Tuesday, February 7, 2012

My issues with counting sheep

Sometimes, like all people I believe, I have problems going to sleep. Also, like most people, I have heard of the advice to "count sheep" and imagine them going over a fence and count them as they jump over. This is a relatively simple visual to imagine.

But then I start to question my identity. Who am I? Why am I watching sheep jump over a fence and counting them? Am a farmer who is just watching my flock escape the pen, but not caring enough to try and stop them, and instead I am just counting them? I would imagine that they wouldn't just find a random section of fence to jump over and would have a purpose of jumping. 

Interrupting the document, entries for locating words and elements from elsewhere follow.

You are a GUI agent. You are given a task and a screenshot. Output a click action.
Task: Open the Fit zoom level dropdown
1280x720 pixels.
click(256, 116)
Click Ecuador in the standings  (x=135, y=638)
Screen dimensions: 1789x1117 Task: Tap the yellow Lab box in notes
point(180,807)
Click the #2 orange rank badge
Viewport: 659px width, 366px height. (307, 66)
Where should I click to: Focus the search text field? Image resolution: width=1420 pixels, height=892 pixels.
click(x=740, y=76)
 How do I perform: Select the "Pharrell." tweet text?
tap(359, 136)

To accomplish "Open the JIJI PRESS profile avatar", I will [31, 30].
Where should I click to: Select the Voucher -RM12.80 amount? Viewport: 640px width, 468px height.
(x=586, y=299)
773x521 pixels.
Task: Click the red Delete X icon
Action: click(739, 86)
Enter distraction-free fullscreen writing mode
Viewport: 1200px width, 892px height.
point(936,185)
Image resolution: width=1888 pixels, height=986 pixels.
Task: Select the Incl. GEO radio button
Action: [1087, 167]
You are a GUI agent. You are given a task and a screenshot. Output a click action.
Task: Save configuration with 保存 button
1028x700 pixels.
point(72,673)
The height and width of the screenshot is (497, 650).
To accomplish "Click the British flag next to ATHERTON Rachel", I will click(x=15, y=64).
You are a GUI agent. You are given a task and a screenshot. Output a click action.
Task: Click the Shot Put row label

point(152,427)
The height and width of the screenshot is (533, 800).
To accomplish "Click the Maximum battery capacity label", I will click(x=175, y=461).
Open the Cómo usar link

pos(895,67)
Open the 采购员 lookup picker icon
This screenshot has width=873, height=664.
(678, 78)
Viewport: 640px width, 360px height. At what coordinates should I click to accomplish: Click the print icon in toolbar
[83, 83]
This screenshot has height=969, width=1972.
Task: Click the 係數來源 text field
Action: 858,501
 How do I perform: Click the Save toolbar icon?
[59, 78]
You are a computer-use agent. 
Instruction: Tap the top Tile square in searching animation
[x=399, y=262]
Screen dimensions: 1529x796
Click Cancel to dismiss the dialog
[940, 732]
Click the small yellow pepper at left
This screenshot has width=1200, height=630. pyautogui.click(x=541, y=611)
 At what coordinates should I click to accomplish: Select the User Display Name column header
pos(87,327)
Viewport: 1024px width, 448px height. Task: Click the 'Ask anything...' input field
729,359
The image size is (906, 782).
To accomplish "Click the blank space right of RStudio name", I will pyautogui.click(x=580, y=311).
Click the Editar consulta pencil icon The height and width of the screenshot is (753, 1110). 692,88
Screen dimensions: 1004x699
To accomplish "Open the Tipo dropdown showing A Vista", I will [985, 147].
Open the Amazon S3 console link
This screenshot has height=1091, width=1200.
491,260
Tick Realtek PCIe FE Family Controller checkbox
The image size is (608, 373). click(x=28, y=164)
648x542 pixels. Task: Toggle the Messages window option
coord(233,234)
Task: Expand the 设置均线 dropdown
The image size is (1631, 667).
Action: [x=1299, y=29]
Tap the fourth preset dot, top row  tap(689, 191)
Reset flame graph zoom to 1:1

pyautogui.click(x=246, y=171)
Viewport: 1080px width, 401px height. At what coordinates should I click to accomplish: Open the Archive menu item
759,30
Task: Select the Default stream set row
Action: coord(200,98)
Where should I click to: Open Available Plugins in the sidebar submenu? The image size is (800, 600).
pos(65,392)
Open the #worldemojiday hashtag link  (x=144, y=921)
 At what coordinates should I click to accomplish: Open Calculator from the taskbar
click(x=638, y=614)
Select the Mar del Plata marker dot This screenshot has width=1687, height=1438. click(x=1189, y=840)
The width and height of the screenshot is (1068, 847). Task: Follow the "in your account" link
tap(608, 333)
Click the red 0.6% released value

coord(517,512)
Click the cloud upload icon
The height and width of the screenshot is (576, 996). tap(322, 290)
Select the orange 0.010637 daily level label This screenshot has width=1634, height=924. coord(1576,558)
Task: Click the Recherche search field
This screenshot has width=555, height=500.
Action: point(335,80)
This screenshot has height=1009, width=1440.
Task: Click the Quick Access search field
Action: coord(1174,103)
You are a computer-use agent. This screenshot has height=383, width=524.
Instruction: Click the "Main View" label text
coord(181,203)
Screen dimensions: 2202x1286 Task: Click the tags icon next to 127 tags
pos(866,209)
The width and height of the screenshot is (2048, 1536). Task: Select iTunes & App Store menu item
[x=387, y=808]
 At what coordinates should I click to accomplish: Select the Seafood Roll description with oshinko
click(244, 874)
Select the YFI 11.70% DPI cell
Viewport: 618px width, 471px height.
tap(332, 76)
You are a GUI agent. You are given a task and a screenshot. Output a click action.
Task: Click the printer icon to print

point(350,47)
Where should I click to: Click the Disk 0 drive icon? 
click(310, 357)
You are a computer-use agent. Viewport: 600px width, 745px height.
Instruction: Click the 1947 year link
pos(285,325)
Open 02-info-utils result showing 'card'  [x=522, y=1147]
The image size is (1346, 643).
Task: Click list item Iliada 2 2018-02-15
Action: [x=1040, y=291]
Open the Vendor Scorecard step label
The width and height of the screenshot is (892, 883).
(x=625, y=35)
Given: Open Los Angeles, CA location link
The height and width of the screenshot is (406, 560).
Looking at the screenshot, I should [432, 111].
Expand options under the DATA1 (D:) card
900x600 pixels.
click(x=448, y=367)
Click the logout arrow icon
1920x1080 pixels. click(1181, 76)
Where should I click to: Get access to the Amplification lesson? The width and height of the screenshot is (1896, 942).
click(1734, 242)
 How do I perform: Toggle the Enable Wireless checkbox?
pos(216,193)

Maybe I am an evil farmer who tortures sheep, but have realized my evil ways, so I am watching them escape and just counting to see how many are left to jump? Or maybe I am not too evil of a farmer, but I have no clue how many sheep I have, so to count them I didn't feed them for a few days and put some food in a place they could see in an empty pen adjacent to the one they're in. Since these sheep only like to jump one at a time, I can count them all.

Then, when I'm not having the problem of "who am I?" I have issues on where all these sheep are going. My brain has to know their location and cannot just put them out of the frame like they do in cartoons. I then have problems with sheep piling up and they stop jumping because there is no where for them to land on the other side.

The strange white lumps behind him are more badly drawn sheep.
Then I think that maybe it is just the counting that is supposed to make people fall asleep. It makes sense, it is something we can do without thought, but it can still occupy our minds so that we stop worrying about how we aren't asleep yet and just fall asleep.

The problem I had with that, is that I felt some pride at getting to 100 then 200 and I think to myself "Yeah! When I wake up tomorrow, I'm going to tell everyone how high I counted and they're going to be so impressed!" I have no clue why this thought enters my head, because when I think about it later, it sounds so stupid. So, now I'm trying to get to the highest number possible, but I keep waking myself out of the progress I had made towards sleep because I'll hear myself screwing me out of my high score.


I can't help but wonder how many times I've done it before and didn't catch it. Finally I fall asleep wondering what's the point of life if I cannot even count right and nothing matters anyways. Thanks sheep!